Let´s use the second model for a 12 month forecast.
sarima.for(ts_total, 1,1,1,2,1,1,12, n.ahead = 12)
## $pred
## Jan Feb Mar Apr May Jun Jul
## 2016
## 2017 160.0177 137.3683 130.6933 116.5934 132.7238 161.4440 187.9824
## Aug Sep Oct Nov Dec
## 2016 193.5437 159.9105 140.3797 134.5421 149.9530
## 2017
##
## $se
## Jan Feb Mar Apr May Jun Jul
## 2016
## 2017 8.001156 8.114284 8.220028 8.321630 8.420647 8.517849 8.613630
## Aug Sep Oct Nov Dec
## 2016 6.058261 7.073240 7.487495 7.715791 7.873653
## 2017If we go back to the plot of the total emissions time series we can see that the variance is not constant. We can do the same exercise using the Box-Cox transformation.
lam <- BoxCox.lambda(ts_total)
bc_ts_total <- BoxCox(ts_total, lam)The next step is to run the same models on the transformed series and get the outputs in the original scale.
Cross Validation
k <- 60 # minimum data length for fitting a model
n <- length(bc_ts_total)
mae1 <- mae2 <- matrix(NA,n-k,12)
st <- tsp(bc_ts_total)[1]+(k-2)/12
for(i in 1:(n-k))
{
xshort <- window(bc_ts_total, end=st + i/12)
xnext <- window(bc_ts_total, start=st + (i+1)/12, end=st + (i+12)/12)
fit1_bc <- Arima(xshort, order = c(1,1,2), seasonal = list(order =c(0, 1, 1), period = 12))
fcast1 <- forecast(fit1_bc, h=12)
fit2_bc <- Arima(xshort, order=c(1,1,1), seasonal=list(order=c(2,1,1), period=12))
fcast2 <- forecast(fit2_bc, h=12)
mae1[i,1:length(xnext)] <- abs( (lam*fcast1[['mean']]+1)^(1/lam) -(lam*xnext+1)^(1/lam) )
mae2[i,1:length(xnext)] <- abs( (lam*fcast2[['mean']]+1)^(1/lam) -(lam*xnext +1)^(1/lam) )
}plot(1:12, colMeans(mae1,na.rm=TRUE), type="l", col=2, xlab="horizon", ylab="MAE", ylim =c(4,8) )
lines(1:12, colMeans(mae2,na.rm=TRUE), type="l",col=3)
legend("topleft",legend=c("fit 1 BC","fit 2 BC"),col=2:4,lty=1)
Again model 2 provides the best overall fit, although for a few horizons model 1 has a slightly lower MAE. If we compare the transformed and the original fits, we can see that the increase in MAE for the original series is slightly steeper, but results are very similar.

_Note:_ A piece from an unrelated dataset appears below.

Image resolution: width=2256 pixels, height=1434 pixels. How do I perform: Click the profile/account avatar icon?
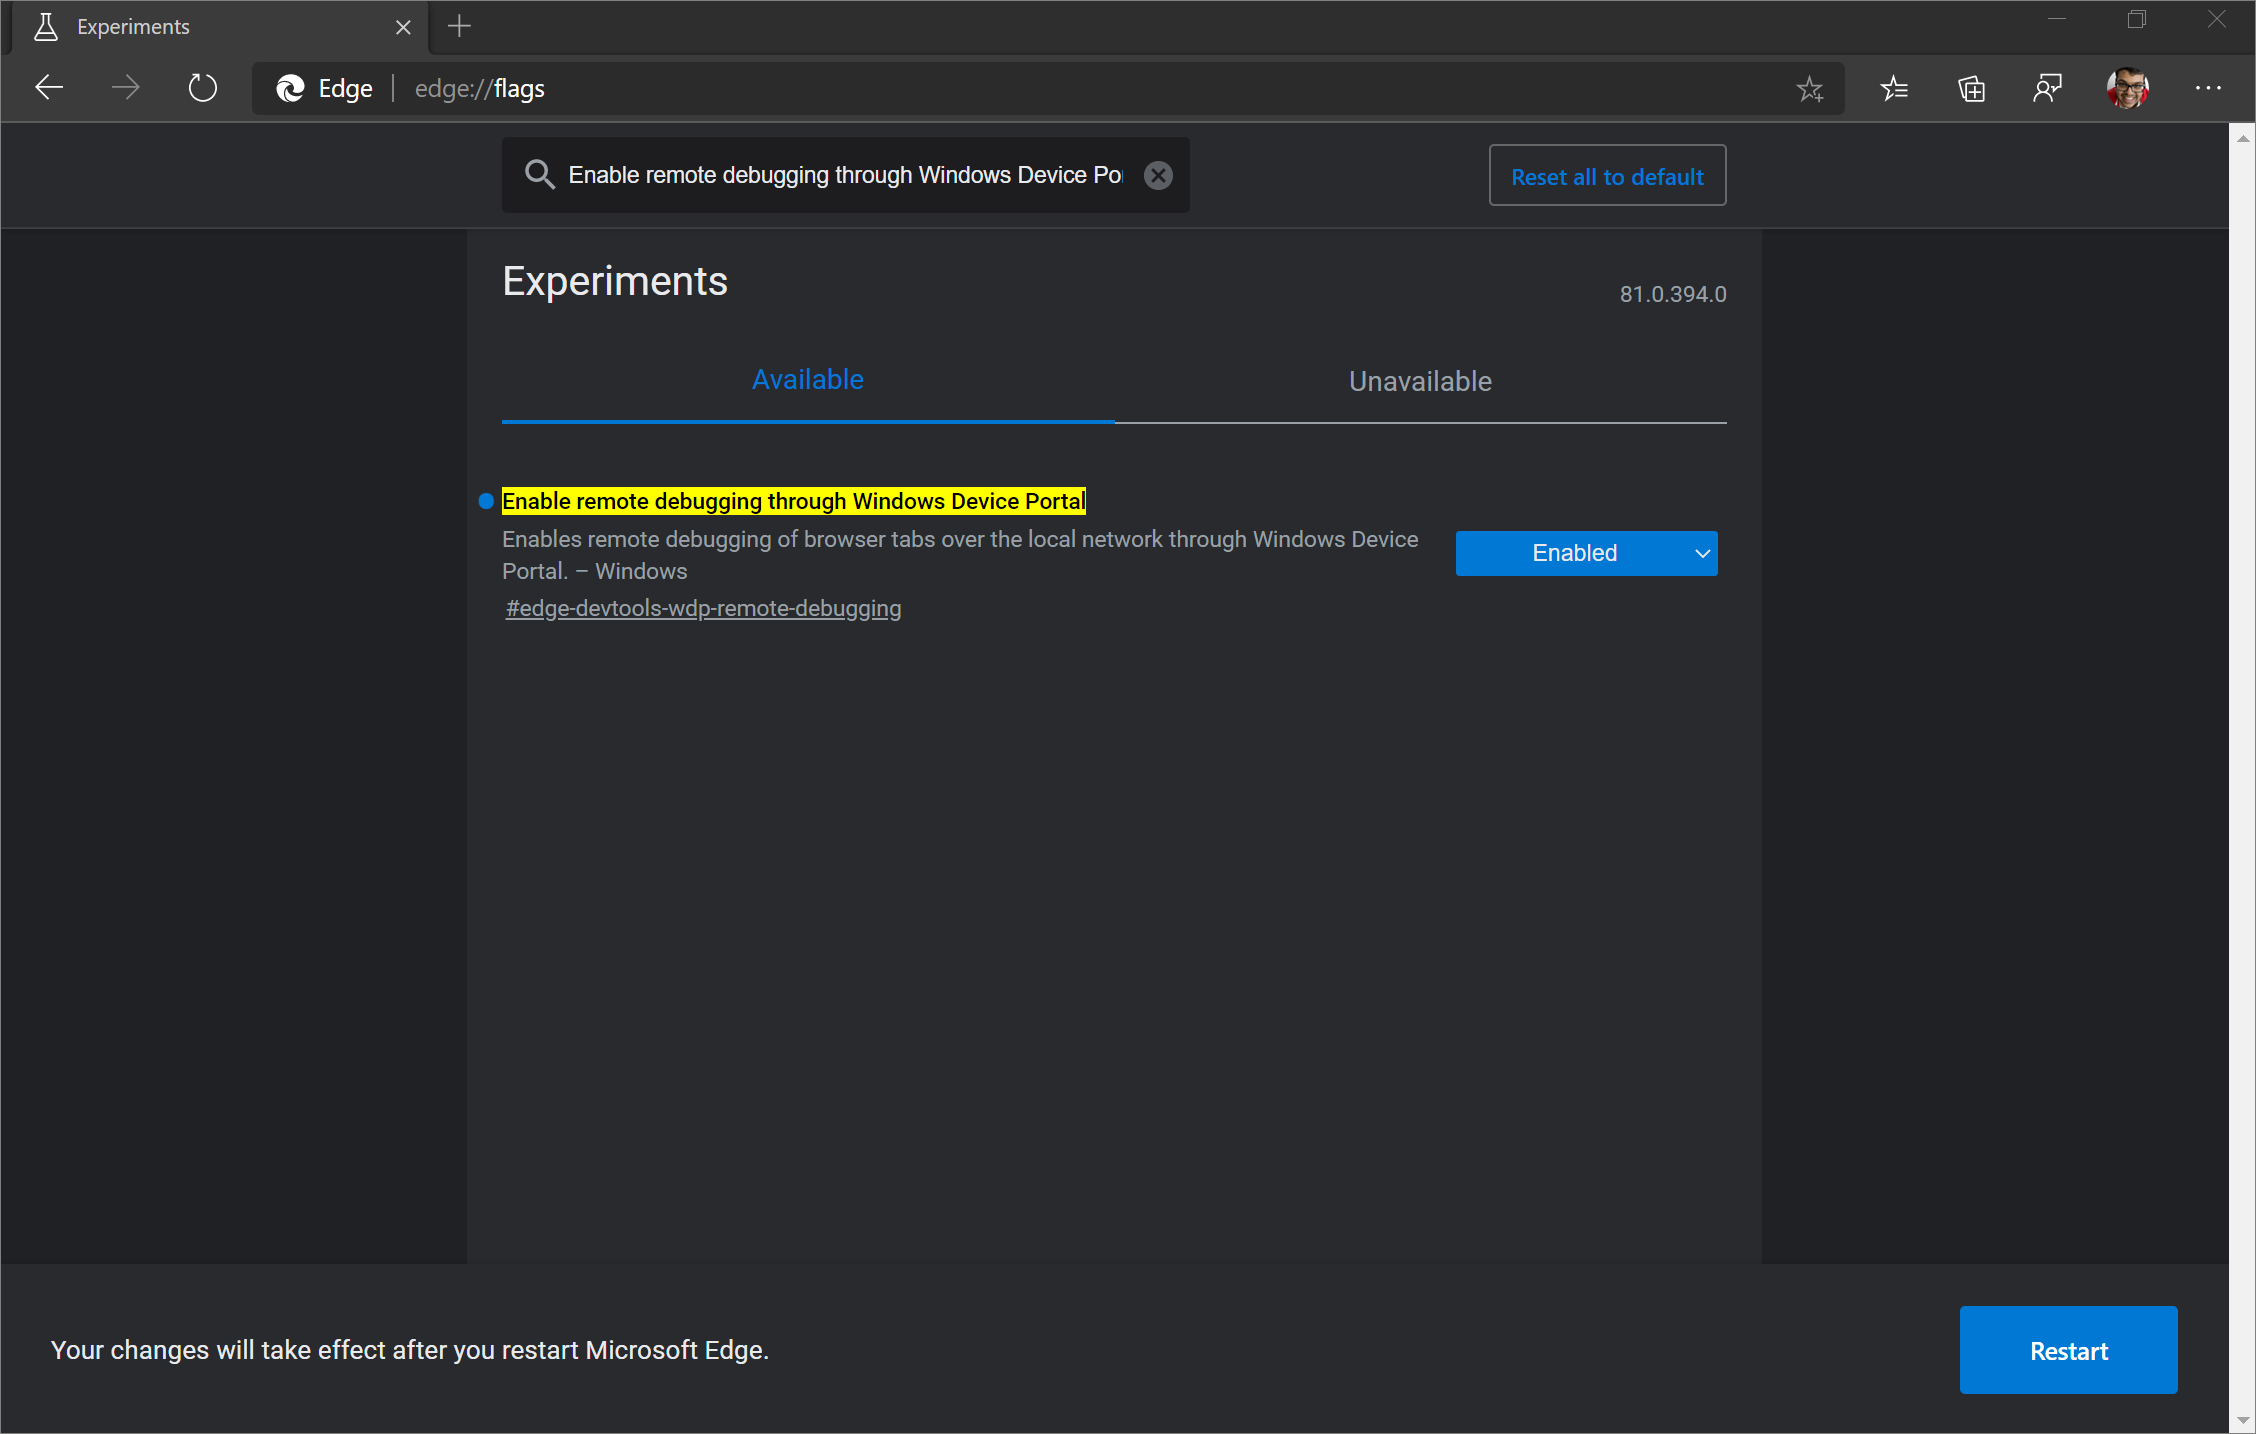tap(2128, 87)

In this case there might be little to gain with the transformation.
Since the series is quite long, we could’ve also set fixed a part of it aside as a test set (using the window function) and compare the predictions to the actual observed values.
Conclusion
Simple time series analysis allowed us to get some insights into the data. Additionally, we were able to make a simple 12 month forecast. The takeaway is the ease to manipulate time series and predictions in R using the fpp package. A lot more can be done in the future with this data, there’s room for trying different models and approaches, not only using time series.